◆ WHAT IS REQUIRED ◆
Each line of the material that mentions the word "computer" is to be copied.

◆ INFORMATION ◆
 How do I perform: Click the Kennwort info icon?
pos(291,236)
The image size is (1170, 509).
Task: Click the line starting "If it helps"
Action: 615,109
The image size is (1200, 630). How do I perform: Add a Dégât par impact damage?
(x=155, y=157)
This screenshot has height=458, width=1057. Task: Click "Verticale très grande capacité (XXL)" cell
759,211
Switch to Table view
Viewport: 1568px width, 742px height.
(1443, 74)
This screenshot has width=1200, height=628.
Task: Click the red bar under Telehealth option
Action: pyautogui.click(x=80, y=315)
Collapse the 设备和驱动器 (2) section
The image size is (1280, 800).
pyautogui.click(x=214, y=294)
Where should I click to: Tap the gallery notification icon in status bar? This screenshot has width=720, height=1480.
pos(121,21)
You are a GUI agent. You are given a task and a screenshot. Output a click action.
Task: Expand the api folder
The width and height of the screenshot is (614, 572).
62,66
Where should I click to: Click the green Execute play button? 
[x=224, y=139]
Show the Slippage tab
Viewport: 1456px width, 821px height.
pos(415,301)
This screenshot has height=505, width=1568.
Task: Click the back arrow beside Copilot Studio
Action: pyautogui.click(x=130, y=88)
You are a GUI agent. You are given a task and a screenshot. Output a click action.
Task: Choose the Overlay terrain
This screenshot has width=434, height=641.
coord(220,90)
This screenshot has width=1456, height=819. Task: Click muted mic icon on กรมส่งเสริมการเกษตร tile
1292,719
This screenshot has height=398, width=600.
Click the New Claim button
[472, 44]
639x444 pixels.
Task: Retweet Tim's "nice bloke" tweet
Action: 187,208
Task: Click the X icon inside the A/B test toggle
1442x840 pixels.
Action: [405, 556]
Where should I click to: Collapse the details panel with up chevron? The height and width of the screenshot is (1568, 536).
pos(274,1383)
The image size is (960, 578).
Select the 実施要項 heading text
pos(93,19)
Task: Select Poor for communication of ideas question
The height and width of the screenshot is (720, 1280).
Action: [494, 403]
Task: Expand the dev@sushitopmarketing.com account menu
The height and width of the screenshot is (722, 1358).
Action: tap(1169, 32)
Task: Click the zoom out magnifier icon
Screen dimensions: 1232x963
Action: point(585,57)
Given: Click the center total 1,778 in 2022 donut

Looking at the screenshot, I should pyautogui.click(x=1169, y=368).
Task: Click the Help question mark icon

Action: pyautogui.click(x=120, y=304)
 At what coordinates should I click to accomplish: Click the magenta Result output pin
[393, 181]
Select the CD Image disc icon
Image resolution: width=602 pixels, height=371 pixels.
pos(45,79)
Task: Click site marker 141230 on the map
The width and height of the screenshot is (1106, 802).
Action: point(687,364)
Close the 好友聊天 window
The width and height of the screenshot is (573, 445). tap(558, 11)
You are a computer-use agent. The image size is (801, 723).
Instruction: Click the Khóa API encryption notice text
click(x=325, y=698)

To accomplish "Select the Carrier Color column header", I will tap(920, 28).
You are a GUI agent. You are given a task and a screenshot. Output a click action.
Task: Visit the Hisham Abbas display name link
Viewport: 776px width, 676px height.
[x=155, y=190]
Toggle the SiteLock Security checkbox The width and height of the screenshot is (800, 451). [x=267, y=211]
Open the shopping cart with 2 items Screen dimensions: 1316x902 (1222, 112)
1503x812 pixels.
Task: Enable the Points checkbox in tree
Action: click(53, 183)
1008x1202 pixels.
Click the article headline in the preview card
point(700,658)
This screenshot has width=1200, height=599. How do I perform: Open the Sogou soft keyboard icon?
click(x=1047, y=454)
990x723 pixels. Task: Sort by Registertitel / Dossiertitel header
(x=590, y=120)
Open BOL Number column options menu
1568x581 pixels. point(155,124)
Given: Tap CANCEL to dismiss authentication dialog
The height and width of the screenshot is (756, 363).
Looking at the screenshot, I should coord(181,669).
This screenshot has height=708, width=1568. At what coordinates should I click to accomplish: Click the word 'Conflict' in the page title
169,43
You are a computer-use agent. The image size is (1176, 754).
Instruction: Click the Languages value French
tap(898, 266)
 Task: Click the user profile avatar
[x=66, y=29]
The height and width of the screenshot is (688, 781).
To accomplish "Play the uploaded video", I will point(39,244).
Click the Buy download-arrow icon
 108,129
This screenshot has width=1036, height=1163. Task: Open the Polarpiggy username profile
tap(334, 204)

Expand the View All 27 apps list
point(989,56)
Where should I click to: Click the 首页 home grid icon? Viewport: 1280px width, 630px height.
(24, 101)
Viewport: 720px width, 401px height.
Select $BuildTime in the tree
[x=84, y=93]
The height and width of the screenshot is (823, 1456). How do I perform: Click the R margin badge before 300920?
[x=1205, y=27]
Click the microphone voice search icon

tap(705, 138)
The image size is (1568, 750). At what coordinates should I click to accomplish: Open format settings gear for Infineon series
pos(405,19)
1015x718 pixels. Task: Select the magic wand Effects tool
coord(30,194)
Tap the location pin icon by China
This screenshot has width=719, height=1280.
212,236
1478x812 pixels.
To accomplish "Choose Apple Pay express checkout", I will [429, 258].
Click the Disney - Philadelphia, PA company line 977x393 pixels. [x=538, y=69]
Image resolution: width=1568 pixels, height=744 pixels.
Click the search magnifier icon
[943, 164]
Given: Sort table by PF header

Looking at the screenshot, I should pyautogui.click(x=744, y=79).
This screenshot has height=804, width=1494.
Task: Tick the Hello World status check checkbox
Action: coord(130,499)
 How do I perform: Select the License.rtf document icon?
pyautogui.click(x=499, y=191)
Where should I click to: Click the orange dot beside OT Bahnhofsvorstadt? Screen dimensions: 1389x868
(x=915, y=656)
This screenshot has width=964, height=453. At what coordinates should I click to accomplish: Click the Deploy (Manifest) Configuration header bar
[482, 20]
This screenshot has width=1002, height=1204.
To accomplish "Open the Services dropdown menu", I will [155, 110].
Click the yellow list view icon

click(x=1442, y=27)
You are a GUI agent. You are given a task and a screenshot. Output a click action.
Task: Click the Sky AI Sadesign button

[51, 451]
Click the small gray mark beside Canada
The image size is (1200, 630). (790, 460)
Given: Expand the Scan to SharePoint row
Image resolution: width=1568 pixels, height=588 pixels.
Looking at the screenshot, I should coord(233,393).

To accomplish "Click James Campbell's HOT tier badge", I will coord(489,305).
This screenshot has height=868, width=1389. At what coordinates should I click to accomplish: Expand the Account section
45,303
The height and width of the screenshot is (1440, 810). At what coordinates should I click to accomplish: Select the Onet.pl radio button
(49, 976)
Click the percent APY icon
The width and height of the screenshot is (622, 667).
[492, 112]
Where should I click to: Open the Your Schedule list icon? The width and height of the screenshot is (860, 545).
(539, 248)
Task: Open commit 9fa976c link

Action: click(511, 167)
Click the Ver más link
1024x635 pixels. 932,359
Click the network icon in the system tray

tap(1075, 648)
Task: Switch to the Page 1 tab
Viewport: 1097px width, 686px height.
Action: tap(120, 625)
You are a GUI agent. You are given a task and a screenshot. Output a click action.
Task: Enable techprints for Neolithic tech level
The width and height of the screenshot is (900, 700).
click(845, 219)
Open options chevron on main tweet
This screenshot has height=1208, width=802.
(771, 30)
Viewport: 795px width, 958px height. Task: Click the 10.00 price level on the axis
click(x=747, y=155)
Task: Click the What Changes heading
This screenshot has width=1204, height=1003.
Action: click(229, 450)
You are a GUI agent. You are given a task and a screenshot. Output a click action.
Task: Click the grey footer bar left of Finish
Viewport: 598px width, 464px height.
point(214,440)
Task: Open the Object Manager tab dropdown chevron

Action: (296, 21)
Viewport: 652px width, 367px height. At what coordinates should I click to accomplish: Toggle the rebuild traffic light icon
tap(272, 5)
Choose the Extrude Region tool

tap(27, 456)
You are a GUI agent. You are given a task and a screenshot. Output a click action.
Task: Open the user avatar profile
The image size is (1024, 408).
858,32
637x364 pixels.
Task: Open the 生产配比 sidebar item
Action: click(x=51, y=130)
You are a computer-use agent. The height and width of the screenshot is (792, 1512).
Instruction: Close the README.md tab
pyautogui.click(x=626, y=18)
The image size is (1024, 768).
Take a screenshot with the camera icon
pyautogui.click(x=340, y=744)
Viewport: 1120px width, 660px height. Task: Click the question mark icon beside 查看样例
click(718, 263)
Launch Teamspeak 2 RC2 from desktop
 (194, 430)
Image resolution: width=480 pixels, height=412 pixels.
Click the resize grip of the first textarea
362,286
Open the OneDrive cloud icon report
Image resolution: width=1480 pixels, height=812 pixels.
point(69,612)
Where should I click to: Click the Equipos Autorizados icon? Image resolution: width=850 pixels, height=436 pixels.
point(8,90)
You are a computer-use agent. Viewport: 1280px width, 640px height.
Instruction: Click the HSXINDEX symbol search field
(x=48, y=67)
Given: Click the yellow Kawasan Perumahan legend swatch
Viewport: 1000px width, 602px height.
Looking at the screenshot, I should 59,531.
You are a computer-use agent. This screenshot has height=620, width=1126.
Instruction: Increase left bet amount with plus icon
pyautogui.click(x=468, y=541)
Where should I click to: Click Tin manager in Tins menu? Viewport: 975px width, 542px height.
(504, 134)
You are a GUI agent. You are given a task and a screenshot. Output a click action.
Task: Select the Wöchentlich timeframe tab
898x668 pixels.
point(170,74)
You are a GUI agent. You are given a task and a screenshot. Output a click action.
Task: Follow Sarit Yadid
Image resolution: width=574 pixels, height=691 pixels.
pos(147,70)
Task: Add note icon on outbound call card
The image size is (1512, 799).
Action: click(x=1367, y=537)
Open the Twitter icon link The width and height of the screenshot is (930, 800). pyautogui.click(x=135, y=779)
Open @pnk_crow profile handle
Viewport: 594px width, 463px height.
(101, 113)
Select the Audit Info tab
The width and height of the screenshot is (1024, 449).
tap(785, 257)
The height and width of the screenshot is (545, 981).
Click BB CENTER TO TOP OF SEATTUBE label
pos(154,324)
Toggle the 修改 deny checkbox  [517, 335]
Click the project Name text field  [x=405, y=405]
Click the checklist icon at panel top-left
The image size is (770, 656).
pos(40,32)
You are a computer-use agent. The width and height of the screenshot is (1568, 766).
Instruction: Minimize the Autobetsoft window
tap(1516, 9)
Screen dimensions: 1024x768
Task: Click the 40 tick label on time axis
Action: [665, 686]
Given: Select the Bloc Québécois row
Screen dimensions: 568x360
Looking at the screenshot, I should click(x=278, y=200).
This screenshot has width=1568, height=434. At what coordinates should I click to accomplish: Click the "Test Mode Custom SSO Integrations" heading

◆ SOLUTION TO THE PROBLEM ◆
You are a computer-use agent. The image size is (801, 723).
You are a computer-use agent. The image size is (1176, 754).
You are a computer-use agent. The height and width of the screenshot is (792, 1512).
You are a computer-use agent. Viewport: 1280px width, 640px height.
You are a computer-use agent. This screenshot has height=620, width=1126.
You are a computer-use agent. The width and height of the screenshot is (1568, 766).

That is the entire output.